* **The task**: Check each line of the material below for "click". Report how many have it, with no other words.

* **The input**:
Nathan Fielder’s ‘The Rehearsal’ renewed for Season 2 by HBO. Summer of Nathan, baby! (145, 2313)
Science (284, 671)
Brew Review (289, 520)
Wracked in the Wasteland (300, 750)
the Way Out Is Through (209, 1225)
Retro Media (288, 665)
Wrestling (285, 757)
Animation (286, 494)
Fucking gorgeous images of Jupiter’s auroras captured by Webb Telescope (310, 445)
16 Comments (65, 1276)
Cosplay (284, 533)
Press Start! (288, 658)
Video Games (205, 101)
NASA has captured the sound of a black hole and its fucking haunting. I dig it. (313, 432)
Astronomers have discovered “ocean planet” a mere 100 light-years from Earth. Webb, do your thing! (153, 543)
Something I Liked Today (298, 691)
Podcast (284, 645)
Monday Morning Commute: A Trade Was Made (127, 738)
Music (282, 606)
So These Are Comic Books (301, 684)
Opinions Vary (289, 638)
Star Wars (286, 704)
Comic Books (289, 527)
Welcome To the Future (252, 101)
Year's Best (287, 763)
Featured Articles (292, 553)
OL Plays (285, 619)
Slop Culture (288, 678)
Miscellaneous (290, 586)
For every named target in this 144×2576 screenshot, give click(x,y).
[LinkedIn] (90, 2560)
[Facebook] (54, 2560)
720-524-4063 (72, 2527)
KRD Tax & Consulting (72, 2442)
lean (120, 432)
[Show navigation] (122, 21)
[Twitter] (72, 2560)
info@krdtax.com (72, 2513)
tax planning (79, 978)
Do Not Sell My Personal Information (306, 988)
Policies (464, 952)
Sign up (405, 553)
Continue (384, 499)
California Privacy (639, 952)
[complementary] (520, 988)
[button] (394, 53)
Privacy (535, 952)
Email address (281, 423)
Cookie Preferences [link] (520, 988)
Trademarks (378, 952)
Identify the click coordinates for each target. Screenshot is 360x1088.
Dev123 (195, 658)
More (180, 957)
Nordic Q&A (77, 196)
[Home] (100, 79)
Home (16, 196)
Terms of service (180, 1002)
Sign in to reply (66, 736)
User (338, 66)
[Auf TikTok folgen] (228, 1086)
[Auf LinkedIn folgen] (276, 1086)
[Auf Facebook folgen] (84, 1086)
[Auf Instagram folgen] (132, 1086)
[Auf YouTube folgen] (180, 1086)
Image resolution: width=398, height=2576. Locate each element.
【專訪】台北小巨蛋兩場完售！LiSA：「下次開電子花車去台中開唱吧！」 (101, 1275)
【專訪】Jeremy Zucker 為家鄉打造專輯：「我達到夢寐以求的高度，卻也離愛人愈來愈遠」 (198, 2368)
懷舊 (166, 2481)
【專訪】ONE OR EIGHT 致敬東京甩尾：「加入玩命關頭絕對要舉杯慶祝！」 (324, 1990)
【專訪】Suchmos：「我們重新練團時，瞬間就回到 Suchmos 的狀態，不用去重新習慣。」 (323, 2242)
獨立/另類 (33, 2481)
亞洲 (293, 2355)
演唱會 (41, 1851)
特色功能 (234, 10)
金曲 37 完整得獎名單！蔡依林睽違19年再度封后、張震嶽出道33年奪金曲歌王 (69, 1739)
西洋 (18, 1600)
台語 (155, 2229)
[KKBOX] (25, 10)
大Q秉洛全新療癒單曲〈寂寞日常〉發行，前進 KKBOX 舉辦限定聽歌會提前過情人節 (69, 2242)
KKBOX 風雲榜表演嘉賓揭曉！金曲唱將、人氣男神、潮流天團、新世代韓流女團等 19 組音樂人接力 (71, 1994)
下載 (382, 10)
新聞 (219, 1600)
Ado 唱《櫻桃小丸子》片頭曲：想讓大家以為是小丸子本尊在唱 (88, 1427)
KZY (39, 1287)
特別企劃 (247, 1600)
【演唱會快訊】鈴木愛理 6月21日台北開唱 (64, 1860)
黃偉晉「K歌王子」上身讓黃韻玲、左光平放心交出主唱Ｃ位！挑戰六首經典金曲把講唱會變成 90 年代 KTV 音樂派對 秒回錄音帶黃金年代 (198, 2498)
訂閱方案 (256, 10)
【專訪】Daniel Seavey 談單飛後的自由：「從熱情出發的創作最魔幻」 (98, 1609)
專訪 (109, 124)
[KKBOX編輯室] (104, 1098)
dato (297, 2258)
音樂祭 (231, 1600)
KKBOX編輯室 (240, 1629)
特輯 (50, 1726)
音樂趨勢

* **Response below**: 2